Moutiers (Meurthe-et-Moselle) - Plus de 90 familles de Moutiers vont devoir quitter leur maison : elles sont menacées d'effondrement brutal. Ce n'est pas la première fois à Moutiers, comme dans bien d'autres communes sous lesquelles l'exploitation des mines de fer (ou de charbon) a été sauvage. Les propriétaires de ces mines, avant leur nationalisation, ont extrait bien trop de minerai, entraînant l'instabilité du sol.

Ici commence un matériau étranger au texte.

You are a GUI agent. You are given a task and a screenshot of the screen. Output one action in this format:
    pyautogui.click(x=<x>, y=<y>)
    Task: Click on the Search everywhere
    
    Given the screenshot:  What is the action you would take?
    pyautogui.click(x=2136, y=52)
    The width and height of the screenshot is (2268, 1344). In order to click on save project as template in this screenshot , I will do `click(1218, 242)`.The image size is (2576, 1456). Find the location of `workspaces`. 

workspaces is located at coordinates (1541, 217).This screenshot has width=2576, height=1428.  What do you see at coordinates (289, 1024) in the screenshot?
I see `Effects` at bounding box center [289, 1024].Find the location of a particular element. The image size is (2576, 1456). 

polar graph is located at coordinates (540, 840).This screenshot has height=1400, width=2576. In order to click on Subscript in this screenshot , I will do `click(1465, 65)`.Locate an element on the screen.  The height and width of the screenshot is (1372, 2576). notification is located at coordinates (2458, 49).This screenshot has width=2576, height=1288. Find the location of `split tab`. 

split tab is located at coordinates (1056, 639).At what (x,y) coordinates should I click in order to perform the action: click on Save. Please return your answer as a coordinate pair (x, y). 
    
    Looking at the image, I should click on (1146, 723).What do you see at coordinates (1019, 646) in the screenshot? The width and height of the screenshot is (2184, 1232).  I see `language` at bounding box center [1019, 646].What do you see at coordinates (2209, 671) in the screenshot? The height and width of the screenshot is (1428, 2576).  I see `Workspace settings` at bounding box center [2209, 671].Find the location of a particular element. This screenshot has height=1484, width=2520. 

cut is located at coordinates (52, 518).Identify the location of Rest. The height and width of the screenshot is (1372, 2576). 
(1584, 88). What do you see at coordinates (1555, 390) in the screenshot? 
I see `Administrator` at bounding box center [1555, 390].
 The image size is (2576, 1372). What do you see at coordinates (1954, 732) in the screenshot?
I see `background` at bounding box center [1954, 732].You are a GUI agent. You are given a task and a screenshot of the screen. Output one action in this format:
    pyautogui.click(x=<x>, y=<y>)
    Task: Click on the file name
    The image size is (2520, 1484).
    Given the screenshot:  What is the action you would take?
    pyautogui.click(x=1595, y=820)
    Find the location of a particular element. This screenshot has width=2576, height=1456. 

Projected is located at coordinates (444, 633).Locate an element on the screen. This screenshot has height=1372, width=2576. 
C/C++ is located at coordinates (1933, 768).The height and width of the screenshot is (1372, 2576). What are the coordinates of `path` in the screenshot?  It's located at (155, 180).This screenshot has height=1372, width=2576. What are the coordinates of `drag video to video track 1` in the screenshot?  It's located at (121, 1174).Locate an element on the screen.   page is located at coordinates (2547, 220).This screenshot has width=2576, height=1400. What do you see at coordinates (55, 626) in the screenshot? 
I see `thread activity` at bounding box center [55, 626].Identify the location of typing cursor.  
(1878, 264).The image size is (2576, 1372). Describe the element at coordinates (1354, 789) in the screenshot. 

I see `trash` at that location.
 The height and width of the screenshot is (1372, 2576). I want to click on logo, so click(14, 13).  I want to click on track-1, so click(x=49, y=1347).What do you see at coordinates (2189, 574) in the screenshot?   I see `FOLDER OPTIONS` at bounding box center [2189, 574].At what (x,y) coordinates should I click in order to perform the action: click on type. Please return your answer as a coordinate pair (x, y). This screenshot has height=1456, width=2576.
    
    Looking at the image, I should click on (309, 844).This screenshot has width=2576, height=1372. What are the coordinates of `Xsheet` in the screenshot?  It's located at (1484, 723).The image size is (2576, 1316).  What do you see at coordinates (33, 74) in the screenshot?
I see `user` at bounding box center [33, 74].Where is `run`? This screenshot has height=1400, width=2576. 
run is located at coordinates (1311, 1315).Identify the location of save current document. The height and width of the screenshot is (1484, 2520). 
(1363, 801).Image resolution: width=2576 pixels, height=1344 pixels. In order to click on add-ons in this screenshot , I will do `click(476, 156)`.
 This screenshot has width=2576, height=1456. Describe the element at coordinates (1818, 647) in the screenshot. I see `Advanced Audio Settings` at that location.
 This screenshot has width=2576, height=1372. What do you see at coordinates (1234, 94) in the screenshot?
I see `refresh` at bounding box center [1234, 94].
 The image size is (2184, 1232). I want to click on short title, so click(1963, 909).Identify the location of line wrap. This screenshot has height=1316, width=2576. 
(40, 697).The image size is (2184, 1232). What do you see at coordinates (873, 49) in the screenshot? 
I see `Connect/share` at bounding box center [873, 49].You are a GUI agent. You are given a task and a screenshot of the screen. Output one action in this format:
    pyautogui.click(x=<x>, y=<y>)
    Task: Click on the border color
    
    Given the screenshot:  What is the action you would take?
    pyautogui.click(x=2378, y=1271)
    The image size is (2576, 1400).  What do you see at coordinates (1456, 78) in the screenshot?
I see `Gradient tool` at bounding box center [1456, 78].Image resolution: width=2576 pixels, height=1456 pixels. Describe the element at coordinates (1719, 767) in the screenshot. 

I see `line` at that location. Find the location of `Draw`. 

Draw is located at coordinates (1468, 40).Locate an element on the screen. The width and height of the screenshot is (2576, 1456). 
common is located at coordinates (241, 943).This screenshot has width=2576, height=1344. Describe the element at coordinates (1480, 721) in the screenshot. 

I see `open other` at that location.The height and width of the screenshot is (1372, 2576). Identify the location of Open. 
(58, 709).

Ces effondrements sont aussi la conséquence de l'ennoyage du sous-sol, les pouvoirs publics ayant décidé de stopper le pompage de l'eau des galeries de mines, en prétendant que cela n'aurait pas de conséquences : on voit le résultat aujourd'hui. Les pouvoirs publics s'apprêtent à récidiver avec le reste des mines de fer du bassin nord lorrain, malgré la mobilisation de la population concernée.

Les mines ont fait la fortune de quelques uns, comme les de Wendel. Mais ce n'est pas à ces familles bourgeoises que les pouvoirs publics vont demander de payer les dégâts provoqués par leur recherche d'un enrichissement forcené. C'est la collectivité, ce sont les contribuables qui vont payer la casse. Si encore les dégâts sont réparés un jour : dans l'Est républicain, la maire de Moutiers dénonce le fait que la moitié seulement des indemnisations dues aux dégâts des effondrements de 1997 ont été payé... le reste se perdant dans les procédures juridiques.